Keep the scum out, want into the country come in the LEGAL WAY!!!!!!

Just my whole point of view on the whole subject.


----------



## hembrasalvaje (May 26, 2018)

i am only new here Patrioteer but so far it seems a good site. i am an aussie who from childhoood has held more american style values.... old school american values more of the line of the anti federalists who wanted the federal govt controlled to the point where it was almost impossible for them to do much more than scratch their ass. yes i still live in australia and while i support legal immigration i am dead against illegals and the troubles they tend to bring with them. i judge each according to their merits and while i give a passing amount of respect to all i meet it does take a while to fully earn my trust and respect. i dont care about colour, religion or any other difference as long as you are willing to work hard and respect the laws of the country you live in.


----------



## Slippy (Nov 14, 2013)

Welcome Mate!



hembrasalvaje said:


> i am only new here Patrioteer but so far it seems a good site. i am an aussie who from childhoood has held more american style values.... old school american values more of the line of the anti federalists who wanted the federal govt controlled to the point where it was almost impossible for them to do much more than scratch their ass. yes i still live in australia and while i support legal immigration i am dead against illegals and the troubles they tend to bring with them. i judge each according to their merits and while i give a passing amount of respect to all i meet it does take a while to fully earn my trust and respect. i dont care about colour, religion or any other difference as long as you are willing to work hard and respect the laws of the country you live in.


----------



## Coastie dad (Jan 2, 2016)

Yep..All these Mexicans and Guatemalans here have a few things in common:
They WANT to be Americans. 
They WANT to be accepted.
They WANT to be part of the community.

They DONT ACCEPT gangs.
They DONT ACCEPT anti-American talk.
(And they hate El Salvadorans...)

And I would trust them to stand with me more so than some of the forum members here. 
But here again, I'm in a small rural area that is agricultural and they are from similar backgrounds. Where you see most of the problems is the urban areas. Those people, no matter what skin color, are becoming more and more anti-American as proven by the last election and following year.
Now I understand people being prejudiced. I told you I am. And I'm sure not advocating a drum circle and holding hands, but we are being divided in this country intentionally by the media and our government. I believe we need to find our allies, no matter what color, and try to understand them and their goals. I don't "embrace" the Mexican culture, but I can accept it and function within it. But I know a large group of Mexicans, one mean ass African nurse, and a couple Vietnamese that are a hell of a lot more American than these liberal rooster lickers that get all the media coverage. 
I'm of the opinion that if the big one comes, I'm not gonna be less concerned about skin color or maybe even primary language than I am about if you be beside me, or facing me.


----------



## Camel923 (Aug 13, 2014)

Another view


----------



## rice paddy daddy (Jul 17, 2012)

hembrasalvaje said:


> i am only new here Patrioteer but so far it seems a good site. i am an aussie who from childhoood has held more american style values.... old school american values more of the line of the anti federalists who wanted the federal govt controlled to the point where it was almost impossible for them to do much more than scratch their ass. yes i still live in australia and while i support legal immigration i am dead against illegals and the troubles they tend to bring with them. i judge each according to their merits and while i give a passing amount of respect to all i meet it does take a while to fully earn my trust and respect. i dont care about colour, religion or any other difference as long as you are willing to work hard and respect the laws of the country you live in.


Welcome.
Why don't you head on over to the Introduction section and tell us a little about yourself.
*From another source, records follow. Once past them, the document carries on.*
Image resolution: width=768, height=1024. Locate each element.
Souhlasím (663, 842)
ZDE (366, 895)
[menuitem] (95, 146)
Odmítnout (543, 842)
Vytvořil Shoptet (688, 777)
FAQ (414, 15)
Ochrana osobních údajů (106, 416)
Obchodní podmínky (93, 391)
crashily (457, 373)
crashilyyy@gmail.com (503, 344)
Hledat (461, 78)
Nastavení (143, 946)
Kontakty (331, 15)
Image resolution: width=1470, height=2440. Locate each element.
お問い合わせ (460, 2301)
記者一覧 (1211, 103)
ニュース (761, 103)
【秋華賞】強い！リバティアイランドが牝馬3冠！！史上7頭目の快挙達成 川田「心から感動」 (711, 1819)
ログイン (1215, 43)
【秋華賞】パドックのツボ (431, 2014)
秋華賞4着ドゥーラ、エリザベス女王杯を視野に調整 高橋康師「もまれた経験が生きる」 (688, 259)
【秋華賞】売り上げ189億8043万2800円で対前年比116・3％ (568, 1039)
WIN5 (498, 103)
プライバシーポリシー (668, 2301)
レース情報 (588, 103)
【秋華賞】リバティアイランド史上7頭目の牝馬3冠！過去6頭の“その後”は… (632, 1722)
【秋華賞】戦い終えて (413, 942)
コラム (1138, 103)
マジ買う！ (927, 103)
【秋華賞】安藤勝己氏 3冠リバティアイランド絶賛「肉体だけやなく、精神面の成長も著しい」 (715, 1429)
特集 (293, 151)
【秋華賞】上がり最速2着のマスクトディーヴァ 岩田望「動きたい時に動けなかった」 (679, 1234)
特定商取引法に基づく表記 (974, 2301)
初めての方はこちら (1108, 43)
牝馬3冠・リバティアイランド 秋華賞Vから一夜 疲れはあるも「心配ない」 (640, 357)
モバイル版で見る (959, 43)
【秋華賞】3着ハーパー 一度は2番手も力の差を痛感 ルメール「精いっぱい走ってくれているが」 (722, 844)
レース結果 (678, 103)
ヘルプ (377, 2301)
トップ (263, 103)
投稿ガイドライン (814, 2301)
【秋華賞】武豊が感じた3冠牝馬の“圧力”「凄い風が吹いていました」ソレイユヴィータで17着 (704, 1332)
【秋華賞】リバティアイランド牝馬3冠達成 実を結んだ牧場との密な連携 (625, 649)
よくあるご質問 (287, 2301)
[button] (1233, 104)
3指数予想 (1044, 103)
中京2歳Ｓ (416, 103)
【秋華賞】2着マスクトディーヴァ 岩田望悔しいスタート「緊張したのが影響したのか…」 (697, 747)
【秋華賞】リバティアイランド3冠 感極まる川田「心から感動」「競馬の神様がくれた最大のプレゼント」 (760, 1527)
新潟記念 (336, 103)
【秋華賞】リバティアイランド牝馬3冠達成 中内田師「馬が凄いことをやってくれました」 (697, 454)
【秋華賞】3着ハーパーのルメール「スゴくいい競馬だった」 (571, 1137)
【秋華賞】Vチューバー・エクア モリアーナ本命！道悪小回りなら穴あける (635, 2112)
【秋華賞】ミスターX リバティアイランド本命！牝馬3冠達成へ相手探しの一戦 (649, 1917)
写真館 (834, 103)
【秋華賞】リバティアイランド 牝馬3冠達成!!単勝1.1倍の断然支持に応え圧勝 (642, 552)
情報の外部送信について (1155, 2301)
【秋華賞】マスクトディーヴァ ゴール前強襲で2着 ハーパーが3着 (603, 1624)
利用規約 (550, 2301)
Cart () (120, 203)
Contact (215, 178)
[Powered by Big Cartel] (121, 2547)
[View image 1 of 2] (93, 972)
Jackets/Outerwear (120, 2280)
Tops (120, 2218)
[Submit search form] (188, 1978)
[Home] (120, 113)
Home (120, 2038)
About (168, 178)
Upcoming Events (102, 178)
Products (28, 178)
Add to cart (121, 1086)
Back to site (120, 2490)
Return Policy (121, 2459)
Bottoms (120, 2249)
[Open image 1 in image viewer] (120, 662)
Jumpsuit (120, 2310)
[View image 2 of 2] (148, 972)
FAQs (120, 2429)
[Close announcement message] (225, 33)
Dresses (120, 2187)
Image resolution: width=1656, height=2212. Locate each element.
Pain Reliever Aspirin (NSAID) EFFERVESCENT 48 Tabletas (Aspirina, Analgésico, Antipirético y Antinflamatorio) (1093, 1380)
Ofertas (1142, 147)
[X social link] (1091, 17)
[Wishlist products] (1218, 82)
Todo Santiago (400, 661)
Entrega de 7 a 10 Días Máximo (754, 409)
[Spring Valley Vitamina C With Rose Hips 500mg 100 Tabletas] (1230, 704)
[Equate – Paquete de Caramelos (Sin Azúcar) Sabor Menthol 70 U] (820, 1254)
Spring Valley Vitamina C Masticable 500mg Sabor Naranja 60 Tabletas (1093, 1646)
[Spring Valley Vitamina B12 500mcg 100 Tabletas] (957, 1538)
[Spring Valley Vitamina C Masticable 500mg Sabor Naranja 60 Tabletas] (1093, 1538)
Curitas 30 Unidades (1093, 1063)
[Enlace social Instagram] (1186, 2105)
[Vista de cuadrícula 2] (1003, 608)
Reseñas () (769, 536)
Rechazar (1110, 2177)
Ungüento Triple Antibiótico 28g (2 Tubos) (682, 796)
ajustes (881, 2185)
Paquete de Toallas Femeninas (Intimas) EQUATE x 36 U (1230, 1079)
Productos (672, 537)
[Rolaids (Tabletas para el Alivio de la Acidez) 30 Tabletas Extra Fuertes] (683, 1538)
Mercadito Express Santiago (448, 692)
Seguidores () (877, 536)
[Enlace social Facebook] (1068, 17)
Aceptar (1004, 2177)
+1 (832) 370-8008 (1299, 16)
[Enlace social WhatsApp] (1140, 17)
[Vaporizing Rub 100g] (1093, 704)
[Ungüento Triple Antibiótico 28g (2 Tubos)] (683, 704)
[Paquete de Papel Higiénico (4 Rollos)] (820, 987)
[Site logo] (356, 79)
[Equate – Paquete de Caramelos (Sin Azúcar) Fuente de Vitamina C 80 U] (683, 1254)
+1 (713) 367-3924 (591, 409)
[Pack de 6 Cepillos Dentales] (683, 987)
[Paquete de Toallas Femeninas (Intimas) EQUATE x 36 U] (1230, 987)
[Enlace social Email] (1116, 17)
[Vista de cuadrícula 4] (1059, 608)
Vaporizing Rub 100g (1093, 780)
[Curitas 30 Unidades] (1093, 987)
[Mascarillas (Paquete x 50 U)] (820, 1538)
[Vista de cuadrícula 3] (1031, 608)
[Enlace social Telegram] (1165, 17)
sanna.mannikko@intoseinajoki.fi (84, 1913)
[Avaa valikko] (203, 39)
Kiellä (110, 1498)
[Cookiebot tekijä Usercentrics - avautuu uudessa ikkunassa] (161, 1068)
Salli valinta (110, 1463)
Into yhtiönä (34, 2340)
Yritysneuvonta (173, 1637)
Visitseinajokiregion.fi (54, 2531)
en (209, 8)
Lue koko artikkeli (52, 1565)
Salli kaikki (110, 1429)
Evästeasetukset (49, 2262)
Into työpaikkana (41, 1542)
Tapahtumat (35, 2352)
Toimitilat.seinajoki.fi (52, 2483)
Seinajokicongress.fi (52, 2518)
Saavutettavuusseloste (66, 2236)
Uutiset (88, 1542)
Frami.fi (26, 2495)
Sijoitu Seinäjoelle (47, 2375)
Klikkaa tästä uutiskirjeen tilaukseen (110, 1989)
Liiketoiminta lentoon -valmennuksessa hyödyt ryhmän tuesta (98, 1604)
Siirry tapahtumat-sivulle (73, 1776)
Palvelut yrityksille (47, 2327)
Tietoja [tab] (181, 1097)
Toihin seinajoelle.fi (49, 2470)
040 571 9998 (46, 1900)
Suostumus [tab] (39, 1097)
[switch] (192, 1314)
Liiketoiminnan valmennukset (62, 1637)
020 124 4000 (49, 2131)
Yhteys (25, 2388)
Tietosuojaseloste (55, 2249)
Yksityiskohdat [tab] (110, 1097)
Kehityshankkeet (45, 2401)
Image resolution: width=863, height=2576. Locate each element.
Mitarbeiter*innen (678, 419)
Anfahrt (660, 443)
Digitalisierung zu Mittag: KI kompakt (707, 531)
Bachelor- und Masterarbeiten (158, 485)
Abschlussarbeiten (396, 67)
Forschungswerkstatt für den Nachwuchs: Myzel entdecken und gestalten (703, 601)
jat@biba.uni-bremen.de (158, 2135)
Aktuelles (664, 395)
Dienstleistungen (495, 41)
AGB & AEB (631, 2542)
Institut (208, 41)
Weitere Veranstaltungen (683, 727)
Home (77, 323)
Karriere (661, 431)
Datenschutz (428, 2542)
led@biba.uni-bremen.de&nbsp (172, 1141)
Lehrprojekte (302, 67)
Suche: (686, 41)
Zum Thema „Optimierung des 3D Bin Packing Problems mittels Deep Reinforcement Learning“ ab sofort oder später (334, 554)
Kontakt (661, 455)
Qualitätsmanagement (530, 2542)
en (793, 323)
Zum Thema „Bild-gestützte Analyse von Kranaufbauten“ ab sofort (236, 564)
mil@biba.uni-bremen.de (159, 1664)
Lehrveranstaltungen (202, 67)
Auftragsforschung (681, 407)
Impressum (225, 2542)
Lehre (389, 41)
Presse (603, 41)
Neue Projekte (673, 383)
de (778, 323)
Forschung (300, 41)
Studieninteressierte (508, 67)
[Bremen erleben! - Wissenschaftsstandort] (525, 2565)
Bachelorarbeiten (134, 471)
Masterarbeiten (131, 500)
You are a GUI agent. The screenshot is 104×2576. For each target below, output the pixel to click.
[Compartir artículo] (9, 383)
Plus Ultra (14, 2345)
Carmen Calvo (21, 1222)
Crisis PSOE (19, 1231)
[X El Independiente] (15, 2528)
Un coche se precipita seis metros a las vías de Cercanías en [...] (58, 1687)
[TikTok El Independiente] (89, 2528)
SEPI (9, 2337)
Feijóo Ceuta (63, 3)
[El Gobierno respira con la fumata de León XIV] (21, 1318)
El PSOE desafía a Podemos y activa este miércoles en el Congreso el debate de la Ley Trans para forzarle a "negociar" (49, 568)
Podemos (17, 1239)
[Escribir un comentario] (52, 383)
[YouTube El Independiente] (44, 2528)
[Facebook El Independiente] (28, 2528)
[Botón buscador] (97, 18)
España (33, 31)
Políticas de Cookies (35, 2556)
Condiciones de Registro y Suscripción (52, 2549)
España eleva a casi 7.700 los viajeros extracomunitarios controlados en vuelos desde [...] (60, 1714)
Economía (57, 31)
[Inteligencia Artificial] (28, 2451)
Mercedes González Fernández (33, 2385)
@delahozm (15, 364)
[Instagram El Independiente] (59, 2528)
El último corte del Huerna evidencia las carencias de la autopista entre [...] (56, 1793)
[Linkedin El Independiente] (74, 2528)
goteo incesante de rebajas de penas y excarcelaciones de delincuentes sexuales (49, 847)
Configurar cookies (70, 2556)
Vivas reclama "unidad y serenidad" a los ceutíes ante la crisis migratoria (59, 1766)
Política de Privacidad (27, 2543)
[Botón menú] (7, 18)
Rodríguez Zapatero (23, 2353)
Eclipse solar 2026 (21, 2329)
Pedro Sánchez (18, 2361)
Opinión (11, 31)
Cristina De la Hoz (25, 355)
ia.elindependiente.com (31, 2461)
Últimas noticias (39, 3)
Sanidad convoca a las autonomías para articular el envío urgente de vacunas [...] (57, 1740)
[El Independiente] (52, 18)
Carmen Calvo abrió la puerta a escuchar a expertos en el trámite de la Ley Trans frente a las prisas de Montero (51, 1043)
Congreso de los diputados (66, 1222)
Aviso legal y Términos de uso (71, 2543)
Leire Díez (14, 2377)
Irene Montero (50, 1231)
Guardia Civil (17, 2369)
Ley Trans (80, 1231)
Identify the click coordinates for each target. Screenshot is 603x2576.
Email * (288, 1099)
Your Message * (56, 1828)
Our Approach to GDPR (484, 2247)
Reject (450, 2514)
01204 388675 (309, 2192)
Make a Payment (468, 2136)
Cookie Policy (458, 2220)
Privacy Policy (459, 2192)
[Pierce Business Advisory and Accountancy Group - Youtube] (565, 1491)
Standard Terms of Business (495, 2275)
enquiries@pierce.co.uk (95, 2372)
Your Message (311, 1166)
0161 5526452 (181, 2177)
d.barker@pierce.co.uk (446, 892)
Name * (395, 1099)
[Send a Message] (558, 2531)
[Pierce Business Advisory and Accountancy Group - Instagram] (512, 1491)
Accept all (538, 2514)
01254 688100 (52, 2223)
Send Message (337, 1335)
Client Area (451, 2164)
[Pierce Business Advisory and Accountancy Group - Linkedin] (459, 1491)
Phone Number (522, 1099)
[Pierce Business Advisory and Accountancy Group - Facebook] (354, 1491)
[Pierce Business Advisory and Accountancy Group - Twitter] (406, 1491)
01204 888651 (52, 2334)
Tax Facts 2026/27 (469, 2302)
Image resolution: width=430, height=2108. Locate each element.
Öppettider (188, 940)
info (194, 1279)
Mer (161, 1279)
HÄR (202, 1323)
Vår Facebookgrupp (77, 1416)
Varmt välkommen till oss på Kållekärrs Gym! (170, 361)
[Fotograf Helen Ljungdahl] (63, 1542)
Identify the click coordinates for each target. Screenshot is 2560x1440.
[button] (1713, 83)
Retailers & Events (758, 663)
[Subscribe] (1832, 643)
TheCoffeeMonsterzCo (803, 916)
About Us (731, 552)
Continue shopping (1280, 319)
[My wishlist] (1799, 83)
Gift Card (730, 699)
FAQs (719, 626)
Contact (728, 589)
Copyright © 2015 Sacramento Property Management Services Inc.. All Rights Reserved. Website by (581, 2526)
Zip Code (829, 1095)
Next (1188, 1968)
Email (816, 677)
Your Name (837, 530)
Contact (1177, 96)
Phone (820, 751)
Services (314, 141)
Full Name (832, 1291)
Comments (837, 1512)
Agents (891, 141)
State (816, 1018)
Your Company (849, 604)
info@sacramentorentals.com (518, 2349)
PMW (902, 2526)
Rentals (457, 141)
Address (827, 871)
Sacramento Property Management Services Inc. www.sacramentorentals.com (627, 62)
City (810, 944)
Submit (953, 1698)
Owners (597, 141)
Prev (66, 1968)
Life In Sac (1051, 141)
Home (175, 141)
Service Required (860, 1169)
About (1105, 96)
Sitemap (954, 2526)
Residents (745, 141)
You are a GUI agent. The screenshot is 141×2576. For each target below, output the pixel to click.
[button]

For the record, I once spent 5 days in Sydney on R&R. About the only thing I remember was the incredible beauty of your women.


----------



## Sasquatch (Dec 12, 2014)

jim-henscheli said:


> Hey folks, It's taken me a bit to get these thoughts together... here it it.
> For a few years now I have worked with a....diverse group of ppl, many Spanish speakers, most of them are Mexican. My boss, joe, and his #2 Jose, both of whom I consider good men and good friends, just moved to a new hotel that is still under construction. This has been a very fun experience so far, as well as an excellent opportunity to see my fellow employees(not just J&J) perform in less than ideal conditions!
> 
> The other day Jose, Joe and myself had walked over to the closet pizza place to ogle the waitresses and maybe eat lunch.. when a truck pulls up, flying a big Ol' Mexican flag and no others. Turns out that it's someone Jose knows....
> ...


First off, Jose is a plagiarist because that was Martin Luther Kings dream. Secondly, I'm confused as to how Jose could be anti illegal immigration when he himself immigrated here illegally? I know his parents brought him here but they are here illegally too. Seems a bit odd to me. Thirdly, Jose is a minority. I'm not talking about in this country but rather in his community. Most people who come here illegally don't lean the same way Jose does. That's why people assume he's a LaRaza type. Same thing as Liberals thinking we are all racist when really we just don't like illegal immigration.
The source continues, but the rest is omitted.